Oceana observed that although great care is observed to avoid bycatch as much as possible, almost 22 percent of the catch still ends up being unwanted. Different methods pose different threats to marine life, experts believe that gillnet fisheries and open ocean trawl-among others- are most responsible for the discarded fish in the United States.
These reports also identified that nine fisheries across the country had a bigger role to play in polluting the world’s oceans and laying waste to the marine life. All of the companies mentioned use the same method mentioned and two of these were from the west coast.
California set gillnet fishery mainly focuses on the capture of white sea bass and California halibut. At a 65 percent discard rate most sea lions, sharks and other species of fish also get ensnared in the process. California drift gillnet fishery with a 63 percent discard rate focuses on swordfish and thresher sharks. Unfortunate and unsuspecting animals that get caught in the process include large whales, seals blue sharks and many other.
Others in the list include New England Mid Atlantic gillnet fishery with a discard rate of 16 percent. Among the animals captured where 2000 dolphins, and seals. Mid-Atlantic bottom trawl fishery with a discard rate of 33 percent were responsible for capturing 200 marine mammals and over 300 sea turtles. Gulf of Alaska trawl fishery, Northeast trawl, Southeast snapper grouper longline fishery had a discard rate of 35 percent, 35 percent and 66 percent respectively.
Many were surprised when Oregon’s fisheries were not included in the list. Fisheries in Oregon focus on the capture of small shrimps. They make use of a excluder grates that manage to capture the smaller shrimps while avoiding the bigger fishes. The method however does not account for the many eulachon smelts that get captured along with the shrimps. Eulachon smelts are endangered species with their numbers dwindling to dangerous lows every year.

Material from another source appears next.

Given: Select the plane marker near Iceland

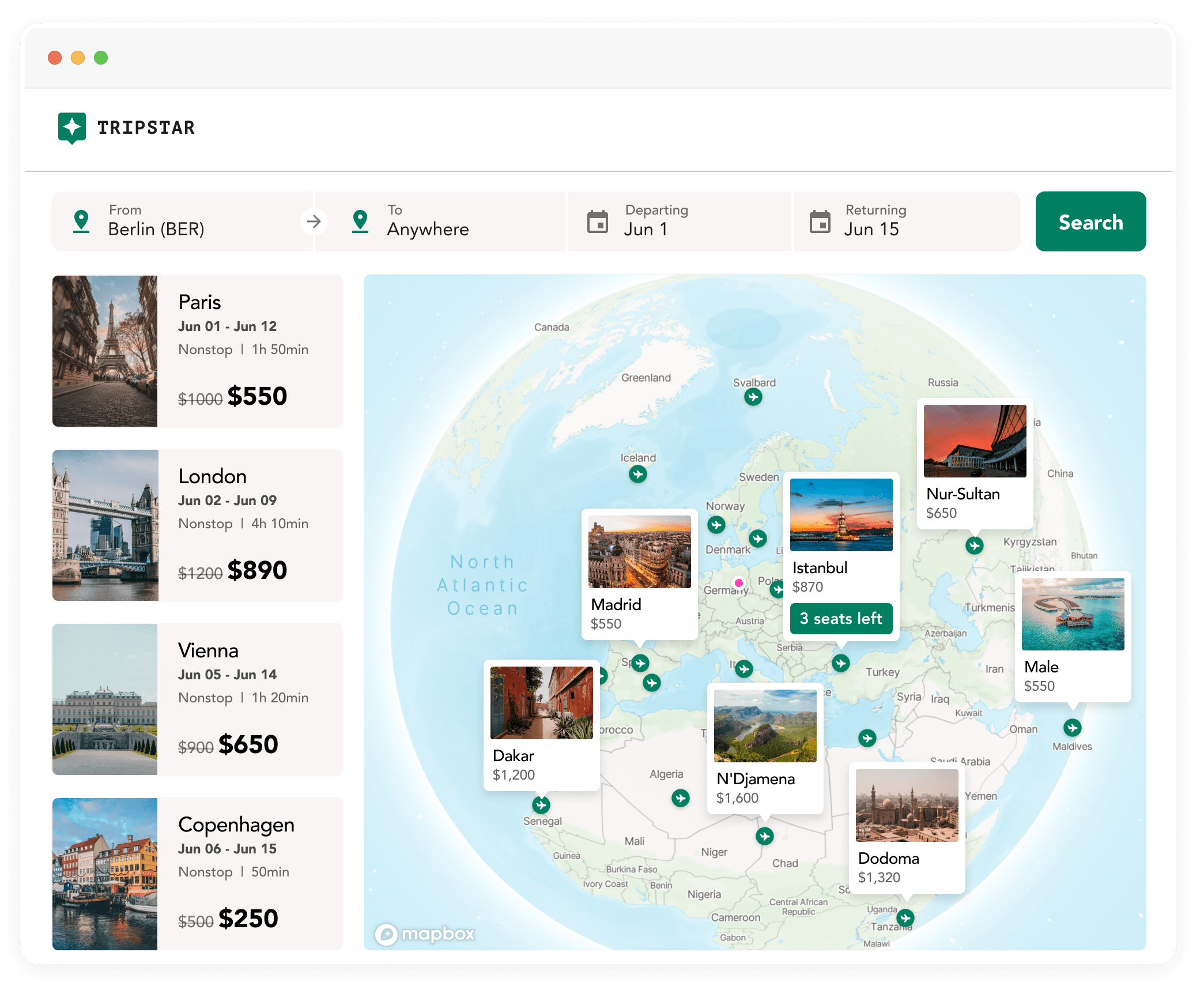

Popular methods used by these fisheries are responsible for harming species that have already been classified as endangered. Many are even on the verge of falling to this status. Even though these fisheries make a habit of throwing back the unwanted species, most die in the process or are fatally injured. Oceana’s Pacific campaign manager Ben Enticknap said safer alternates have to be adopted to ensure that marine life is protected from the waste these fisheries dump back into the ocean. More importantly species that are not part of commercial fishing should be well protected and their numbers well-preserved.